On Thu, Apr 30, 2015 at 03:52:17PM +0200, Arnd Bergmann wrote:
On Thursday 30 April 2015 14:13:45 Will Deacon wrote:
On Thu, Apr 30, 2015 at 02:03:00PM +0100, Arnd Bergmann wrote:
On Thursday 30 April 2015 12:46:15 Will Deacon wrote:
Cache sync doesn't exist in the ARM/arm64architecture, what are the semantics supposed to be? Maybe it's just DSB for us (complete all pending maintenance).
It ensures that a state of a buffer as observed by CPU and device is identical. It's possible that we removed all platforms that did something interesting here, so it's one of these:
a) On architectures that are mostly coherent, it's a barrier that is broadcast to all devices, like I assume DSB is. IA64 currently does this for all machines, but IIRC it used to access some cluster interconnect at some point to enforce a flush. The ARM32 based ArmadaXP also falls into this model if the cache coherency fabric is enabled, as that needs to be synchronized
I'm getting confused by the ArmadaXP case. IIRC, the point of the arm,io-coherent property to the PL310 was precisely to make the outer_sync a no-op when the coherency is enabled. So basically an mb() would only issue a DSB on such platform without the PL310 cache sync.
On coherent systems, devices usually snoop the inner/CPU cache and not the system cache, that's further down the line. So a DSB would ensure the visibility at the coherent interconnect level before the system cache. I don't think it needs to be broadcast all the way to devices.
b) On architectures where the device may not see the state of the cache, but the CPU is always aware of anything the device sends it, it flushes the cache. This seems to be the case on parisc, and in particular, there are some variants that do not support dma_alloc_coherent but only dma_alloc_noncoherent. c) On architectures that need the synchronization both ways, it does (almost) the same invalidate/clean/flush thing as ARM, except it doesn't have to worry about cache lines from speculative prefetch which make it impossible to implement on ARM.
Okey doke, thanks for the explanation. It sounds like we can just build the primitive out of the existing cache maintenance routines if we need to implement it.
Cases a) and b) yes, but not c), otherwise we could simplify the ARM dma-mapping implementation and just merge __dma_page_cpu_to_dev and __dma_page_dev_to_cpu into one function.
I don't fully understand c) or b). Wouldn't the non-coherent ops cover them both, though potentially not as efficient?
And a) and b) are both for systems that are more coherent than what our noncoherent dma_map_ops implement, but less coherent than what the coherent dma_map_ops do, and that is specifically what the ACPI binding cannot describe, unless you argue that either ACPI or ARMv8 forbids both of these models.

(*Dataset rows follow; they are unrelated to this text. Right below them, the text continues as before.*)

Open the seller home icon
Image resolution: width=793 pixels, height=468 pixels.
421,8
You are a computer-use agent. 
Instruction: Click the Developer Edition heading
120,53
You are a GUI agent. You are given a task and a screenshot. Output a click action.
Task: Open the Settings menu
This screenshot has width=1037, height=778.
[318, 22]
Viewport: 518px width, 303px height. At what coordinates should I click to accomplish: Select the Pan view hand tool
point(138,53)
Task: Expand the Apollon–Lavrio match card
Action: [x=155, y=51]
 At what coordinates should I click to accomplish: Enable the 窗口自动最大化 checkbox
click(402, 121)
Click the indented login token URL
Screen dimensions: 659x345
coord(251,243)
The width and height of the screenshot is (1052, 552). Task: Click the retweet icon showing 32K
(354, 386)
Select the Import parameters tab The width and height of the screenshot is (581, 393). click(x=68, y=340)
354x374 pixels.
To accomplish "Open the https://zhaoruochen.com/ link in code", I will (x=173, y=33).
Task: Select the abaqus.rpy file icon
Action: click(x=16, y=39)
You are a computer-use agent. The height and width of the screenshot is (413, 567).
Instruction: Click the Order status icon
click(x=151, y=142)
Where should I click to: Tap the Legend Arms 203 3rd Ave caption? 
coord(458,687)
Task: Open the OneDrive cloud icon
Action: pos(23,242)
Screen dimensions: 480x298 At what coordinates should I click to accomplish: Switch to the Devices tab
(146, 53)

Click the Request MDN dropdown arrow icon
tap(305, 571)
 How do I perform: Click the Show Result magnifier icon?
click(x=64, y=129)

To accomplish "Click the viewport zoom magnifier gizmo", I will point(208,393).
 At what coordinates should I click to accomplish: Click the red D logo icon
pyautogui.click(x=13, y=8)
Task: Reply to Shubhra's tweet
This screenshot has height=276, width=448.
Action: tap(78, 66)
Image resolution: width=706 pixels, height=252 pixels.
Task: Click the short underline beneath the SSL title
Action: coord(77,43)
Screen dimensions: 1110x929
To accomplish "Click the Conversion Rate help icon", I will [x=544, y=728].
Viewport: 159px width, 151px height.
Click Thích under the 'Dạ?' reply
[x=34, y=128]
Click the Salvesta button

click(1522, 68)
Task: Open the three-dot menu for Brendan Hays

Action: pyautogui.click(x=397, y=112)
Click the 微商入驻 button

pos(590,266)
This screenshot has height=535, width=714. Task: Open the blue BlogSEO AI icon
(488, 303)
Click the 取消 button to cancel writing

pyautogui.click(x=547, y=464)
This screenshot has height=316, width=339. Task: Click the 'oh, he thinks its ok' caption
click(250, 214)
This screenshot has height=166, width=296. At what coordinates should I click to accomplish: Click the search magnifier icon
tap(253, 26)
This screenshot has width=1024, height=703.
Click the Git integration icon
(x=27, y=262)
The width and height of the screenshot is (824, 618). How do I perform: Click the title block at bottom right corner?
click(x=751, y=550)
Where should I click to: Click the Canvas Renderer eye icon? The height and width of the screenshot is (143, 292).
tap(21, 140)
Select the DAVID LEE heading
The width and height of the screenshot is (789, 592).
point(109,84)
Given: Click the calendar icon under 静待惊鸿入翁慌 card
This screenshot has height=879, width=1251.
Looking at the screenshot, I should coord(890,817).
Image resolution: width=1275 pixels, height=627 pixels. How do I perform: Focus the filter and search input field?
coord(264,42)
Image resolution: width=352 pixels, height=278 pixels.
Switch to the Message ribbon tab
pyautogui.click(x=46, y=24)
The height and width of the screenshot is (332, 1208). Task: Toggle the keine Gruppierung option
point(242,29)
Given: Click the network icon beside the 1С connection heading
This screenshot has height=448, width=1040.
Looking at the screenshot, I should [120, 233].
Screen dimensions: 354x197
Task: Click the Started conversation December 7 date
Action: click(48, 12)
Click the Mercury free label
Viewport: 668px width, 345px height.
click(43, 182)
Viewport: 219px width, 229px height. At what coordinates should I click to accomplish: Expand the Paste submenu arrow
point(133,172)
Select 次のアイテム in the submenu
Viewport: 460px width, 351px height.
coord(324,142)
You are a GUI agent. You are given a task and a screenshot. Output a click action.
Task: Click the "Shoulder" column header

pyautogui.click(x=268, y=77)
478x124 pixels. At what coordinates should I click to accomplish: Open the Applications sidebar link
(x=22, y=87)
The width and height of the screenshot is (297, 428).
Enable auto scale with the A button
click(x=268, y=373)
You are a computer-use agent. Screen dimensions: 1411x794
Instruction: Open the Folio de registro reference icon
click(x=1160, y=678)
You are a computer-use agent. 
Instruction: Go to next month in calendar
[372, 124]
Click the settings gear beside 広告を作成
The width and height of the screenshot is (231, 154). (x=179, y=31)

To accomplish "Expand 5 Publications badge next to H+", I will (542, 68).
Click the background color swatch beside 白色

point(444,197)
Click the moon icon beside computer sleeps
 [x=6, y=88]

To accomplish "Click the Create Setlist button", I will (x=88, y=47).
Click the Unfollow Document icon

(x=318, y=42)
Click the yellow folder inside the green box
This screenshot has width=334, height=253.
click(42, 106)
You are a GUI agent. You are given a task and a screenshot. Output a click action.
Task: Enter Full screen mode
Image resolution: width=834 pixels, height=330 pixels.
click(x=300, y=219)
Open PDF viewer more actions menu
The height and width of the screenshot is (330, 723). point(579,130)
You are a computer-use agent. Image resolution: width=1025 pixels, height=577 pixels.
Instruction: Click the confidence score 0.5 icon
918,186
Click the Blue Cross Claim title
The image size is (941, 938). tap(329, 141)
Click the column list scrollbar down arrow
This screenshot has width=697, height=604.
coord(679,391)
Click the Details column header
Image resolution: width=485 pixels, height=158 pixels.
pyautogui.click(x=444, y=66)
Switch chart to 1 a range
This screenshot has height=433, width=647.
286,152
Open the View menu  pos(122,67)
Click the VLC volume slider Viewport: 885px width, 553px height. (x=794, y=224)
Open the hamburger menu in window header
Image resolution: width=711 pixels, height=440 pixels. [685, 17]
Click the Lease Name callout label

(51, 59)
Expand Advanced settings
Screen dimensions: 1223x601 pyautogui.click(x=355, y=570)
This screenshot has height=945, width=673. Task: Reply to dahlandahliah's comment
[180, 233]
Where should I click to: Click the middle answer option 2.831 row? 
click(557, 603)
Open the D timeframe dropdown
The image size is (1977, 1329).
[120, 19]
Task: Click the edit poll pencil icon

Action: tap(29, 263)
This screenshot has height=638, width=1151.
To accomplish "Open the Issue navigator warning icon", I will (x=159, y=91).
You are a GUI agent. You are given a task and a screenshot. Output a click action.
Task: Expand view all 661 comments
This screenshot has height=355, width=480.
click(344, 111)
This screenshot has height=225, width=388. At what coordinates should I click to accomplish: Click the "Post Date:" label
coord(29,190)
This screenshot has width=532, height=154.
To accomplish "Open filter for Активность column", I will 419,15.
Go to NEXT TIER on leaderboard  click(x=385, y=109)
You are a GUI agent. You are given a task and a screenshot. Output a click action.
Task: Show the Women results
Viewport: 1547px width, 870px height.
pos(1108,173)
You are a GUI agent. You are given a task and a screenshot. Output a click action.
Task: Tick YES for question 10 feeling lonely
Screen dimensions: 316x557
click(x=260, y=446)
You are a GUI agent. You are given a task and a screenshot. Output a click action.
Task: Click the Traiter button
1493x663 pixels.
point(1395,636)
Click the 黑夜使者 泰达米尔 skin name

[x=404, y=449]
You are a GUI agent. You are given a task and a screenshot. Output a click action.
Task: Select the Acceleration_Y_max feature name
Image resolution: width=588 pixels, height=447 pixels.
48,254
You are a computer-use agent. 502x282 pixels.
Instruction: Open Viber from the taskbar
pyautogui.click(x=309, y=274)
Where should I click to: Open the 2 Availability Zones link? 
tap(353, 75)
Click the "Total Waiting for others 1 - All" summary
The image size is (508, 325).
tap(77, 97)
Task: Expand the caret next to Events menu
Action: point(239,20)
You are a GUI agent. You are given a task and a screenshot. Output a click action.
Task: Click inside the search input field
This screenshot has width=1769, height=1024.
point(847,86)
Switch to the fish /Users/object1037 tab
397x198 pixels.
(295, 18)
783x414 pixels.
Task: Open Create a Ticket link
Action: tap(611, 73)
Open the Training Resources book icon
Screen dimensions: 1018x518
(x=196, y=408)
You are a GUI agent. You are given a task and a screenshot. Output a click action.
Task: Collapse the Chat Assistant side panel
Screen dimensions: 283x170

In general, a DSB should work as described in the ARM ARM without the need to poke additional devices (PL310 is an example not to follow).
I guess we could handle that case as well, by requiring any ACPI based firmware to turn off the coherency fabric on that system and just making it dog slow.
We already require something similar in Documentation/arm64/booting.txt:
`System caches which do not respect architected cache maintenance by VA operations (not recommended) must be configured and disabled.'
Hmm, does that rule really get violated here? I think it fully respects the cache maintenance (flush/invalidate/clean) operations, but it does not fully respect the dsb/dmb instructions, which is something else.
If it fully respects the cache maintenance, it should also respect the completion and ordering requirements of the cache maintenance operations. That means that a DSB guarantees completion of such operations.